— START OF Provided material —

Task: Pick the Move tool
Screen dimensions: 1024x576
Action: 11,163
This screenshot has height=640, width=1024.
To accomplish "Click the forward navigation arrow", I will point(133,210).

— END OF Provided material —

Reproduce each of the entries above verbatim, line for line.

Task: Pick the Move tool
Screen dimensions: 1024x576
Action: 11,163
This screenshot has height=640, width=1024.
To accomplish "Click the forward navigation arrow", I will point(133,210).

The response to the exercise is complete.